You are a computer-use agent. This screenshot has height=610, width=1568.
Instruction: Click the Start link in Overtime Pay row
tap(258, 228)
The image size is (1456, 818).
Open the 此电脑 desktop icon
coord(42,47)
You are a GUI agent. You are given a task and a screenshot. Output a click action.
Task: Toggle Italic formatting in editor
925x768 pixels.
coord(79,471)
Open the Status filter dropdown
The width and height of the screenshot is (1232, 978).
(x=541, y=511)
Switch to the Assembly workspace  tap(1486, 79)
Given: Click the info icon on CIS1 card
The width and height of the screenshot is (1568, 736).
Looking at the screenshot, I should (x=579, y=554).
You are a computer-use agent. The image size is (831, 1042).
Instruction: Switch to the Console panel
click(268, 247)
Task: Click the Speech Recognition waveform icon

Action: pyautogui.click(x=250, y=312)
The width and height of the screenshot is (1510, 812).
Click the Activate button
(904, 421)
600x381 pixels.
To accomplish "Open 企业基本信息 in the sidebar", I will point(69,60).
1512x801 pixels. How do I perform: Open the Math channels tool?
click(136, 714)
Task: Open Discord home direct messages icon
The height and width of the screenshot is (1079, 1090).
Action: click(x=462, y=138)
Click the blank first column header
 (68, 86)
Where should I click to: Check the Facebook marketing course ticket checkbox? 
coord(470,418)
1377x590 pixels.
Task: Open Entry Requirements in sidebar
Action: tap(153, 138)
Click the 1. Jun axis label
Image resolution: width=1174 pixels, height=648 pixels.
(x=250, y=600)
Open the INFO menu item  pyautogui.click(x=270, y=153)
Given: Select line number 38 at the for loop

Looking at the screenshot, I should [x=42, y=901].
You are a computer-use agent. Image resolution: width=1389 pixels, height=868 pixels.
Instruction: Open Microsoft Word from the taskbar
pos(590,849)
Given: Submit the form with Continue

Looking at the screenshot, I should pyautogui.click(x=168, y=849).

● ● ● ● ●

**WHAT IS REQUIRED**
In the listing above, find the line containing "925x768 pixels." and the line containing "600x381 pixels.", then quote both, plus every line between them, exactly as written.

**YOUR RESPONSE**
925x768 pixels.
coord(79,471)
Open the Status filter dropdown
The width and height of the screenshot is (1232, 978).
(x=541, y=511)
Switch to the Assembly workspace  tap(1486, 79)
Given: Click the info icon on CIS1 card
The width and height of the screenshot is (1568, 736).
Looking at the screenshot, I should (x=579, y=554).
You are a computer-use agent. The image size is (831, 1042).
Instruction: Switch to the Console panel
click(268, 247)
Task: Click the Speech Recognition waveform icon

Action: pyautogui.click(x=250, y=312)
The width and height of the screenshot is (1510, 812).
Click the Activate button
(904, 421)
600x381 pixels.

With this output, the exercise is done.